EXERCISE REQUIREMENTS: Swap every "Where should I click to:" in the rows below for "Where do I click to:", and leave everything else unchanged.

Collection entries:
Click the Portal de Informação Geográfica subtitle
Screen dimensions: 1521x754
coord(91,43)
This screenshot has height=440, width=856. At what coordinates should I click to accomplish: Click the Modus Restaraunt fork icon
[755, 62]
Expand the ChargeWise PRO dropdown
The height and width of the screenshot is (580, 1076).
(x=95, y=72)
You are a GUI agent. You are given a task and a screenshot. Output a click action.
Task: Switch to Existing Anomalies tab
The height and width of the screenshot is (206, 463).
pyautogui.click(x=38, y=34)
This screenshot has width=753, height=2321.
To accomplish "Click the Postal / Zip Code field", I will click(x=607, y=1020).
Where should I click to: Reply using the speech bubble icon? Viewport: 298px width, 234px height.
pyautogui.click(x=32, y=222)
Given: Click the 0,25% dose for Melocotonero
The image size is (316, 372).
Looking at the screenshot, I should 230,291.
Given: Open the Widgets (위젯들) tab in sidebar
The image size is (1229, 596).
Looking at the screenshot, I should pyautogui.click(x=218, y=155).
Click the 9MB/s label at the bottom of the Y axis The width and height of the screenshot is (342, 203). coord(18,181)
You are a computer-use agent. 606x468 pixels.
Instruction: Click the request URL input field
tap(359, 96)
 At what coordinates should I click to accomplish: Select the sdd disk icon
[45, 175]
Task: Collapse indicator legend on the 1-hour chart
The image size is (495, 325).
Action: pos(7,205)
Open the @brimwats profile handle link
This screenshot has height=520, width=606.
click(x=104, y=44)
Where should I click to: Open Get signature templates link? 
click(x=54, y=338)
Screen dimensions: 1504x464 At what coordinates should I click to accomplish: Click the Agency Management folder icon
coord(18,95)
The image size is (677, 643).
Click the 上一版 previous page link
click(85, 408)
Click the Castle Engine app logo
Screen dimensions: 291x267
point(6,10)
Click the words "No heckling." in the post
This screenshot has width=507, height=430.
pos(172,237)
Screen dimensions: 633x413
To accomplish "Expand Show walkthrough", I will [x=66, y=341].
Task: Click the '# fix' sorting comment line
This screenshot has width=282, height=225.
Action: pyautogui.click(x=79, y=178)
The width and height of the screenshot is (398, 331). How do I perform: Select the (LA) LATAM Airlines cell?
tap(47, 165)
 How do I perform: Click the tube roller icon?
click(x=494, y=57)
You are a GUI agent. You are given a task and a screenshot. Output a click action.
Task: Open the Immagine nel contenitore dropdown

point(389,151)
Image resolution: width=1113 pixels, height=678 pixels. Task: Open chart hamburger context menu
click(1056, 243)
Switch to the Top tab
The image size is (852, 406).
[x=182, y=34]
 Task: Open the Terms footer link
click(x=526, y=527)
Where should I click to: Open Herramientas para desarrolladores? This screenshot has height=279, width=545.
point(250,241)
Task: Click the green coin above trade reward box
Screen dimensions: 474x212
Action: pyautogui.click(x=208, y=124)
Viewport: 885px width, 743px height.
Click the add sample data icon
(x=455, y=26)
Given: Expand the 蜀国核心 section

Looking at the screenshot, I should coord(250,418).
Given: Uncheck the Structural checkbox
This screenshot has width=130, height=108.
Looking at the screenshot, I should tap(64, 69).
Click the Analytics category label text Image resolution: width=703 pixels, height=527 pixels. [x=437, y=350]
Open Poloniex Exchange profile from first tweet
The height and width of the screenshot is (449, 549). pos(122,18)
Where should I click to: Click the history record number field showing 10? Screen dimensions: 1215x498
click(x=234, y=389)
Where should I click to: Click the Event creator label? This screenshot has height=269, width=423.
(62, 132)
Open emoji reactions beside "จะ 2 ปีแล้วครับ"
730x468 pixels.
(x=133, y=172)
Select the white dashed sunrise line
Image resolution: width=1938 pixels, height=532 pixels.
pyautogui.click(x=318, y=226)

ANSWER TO THE PROBLEM:
Click the Portal de Informação Geográfica subtitle
Screen dimensions: 1521x754
coord(91,43)
This screenshot has height=440, width=856. At what coordinates should I click to accomplish: Click the Modus Restaraunt fork icon
[755, 62]
Expand the ChargeWise PRO dropdown
The height and width of the screenshot is (580, 1076).
(x=95, y=72)
You are a GUI agent. You are given a task and a screenshot. Output a click action.
Task: Switch to Existing Anomalies tab
The height and width of the screenshot is (206, 463).
pyautogui.click(x=38, y=34)
This screenshot has width=753, height=2321.
To accomplish "Click the Postal / Zip Code field", I will click(x=607, y=1020).
Where do I click to: Reply using the speech bubble icon? Viewport: 298px width, 234px height.
pyautogui.click(x=32, y=222)
Given: Click the 0,25% dose for Melocotonero
The image size is (316, 372).
Looking at the screenshot, I should 230,291.
Given: Open the Widgets (위젯들) tab in sidebar
The image size is (1229, 596).
Looking at the screenshot, I should pyautogui.click(x=218, y=155).
Click the 9MB/s label at the bottom of the Y axis The width and height of the screenshot is (342, 203). coord(18,181)
You are a computer-use agent. 606x468 pixels.
Instruction: Click the request URL input field
tap(359, 96)
 At what coordinates should I click to accomplish: Select the sdd disk icon
[45, 175]
Task: Collapse indicator legend on the 1-hour chart
The image size is (495, 325).
Action: pos(7,205)
Open the @brimwats profile handle link
This screenshot has height=520, width=606.
click(x=104, y=44)
Where do I click to: Open Get signature templates link? 
click(x=54, y=338)
Screen dimensions: 1504x464 At what coordinates should I click to accomplish: Click the Agency Management folder icon
coord(18,95)
The image size is (677, 643).
Click the 上一版 previous page link
click(85, 408)
Click the Castle Engine app logo
Screen dimensions: 291x267
point(6,10)
Click the words "No heckling." in the post
This screenshot has width=507, height=430.
pos(172,237)
Screen dimensions: 633x413
To accomplish "Expand Show walkthrough", I will [x=66, y=341].
Task: Click the '# fix' sorting comment line
This screenshot has width=282, height=225.
Action: pyautogui.click(x=79, y=178)
The width and height of the screenshot is (398, 331). How do I perform: Select the (LA) LATAM Airlines cell?
tap(47, 165)
 How do I perform: Click the tube roller icon?
click(x=494, y=57)
You are a GUI agent. You are given a task and a screenshot. Output a click action.
Task: Open the Immagine nel contenitore dropdown

point(389,151)
Image resolution: width=1113 pixels, height=678 pixels. Task: Open chart hamburger context menu
click(1056, 243)
Switch to the Top tab
The image size is (852, 406).
[x=182, y=34]
 Task: Open the Terms footer link
click(x=526, y=527)
Where do I click to: Open Herramientas para desarrolladores? This screenshot has height=279, width=545.
point(250,241)
Task: Click the green coin above trade reward box
Screen dimensions: 474x212
Action: pyautogui.click(x=208, y=124)
Viewport: 885px width, 743px height.
Click the add sample data icon
(x=455, y=26)
Given: Expand the 蜀国核心 section

Looking at the screenshot, I should coord(250,418).
Given: Uncheck the Structural checkbox
This screenshot has width=130, height=108.
Looking at the screenshot, I should tap(64, 69).
Click the Analytics category label text Image resolution: width=703 pixels, height=527 pixels. [x=437, y=350]
Open Poloniex Exchange profile from first tweet
The height and width of the screenshot is (449, 549). pos(122,18)
Where do I click to: Click the history record number field showing 10? Screen dimensions: 1215x498
click(x=234, y=389)
Where do I click to: Click the Event creator label? This screenshot has height=269, width=423.
(62, 132)
Open emoji reactions beside "จะ 2 ปีแล้วครับ"
730x468 pixels.
(x=133, y=172)
Select the white dashed sunrise line
Image resolution: width=1938 pixels, height=532 pixels.
pyautogui.click(x=318, y=226)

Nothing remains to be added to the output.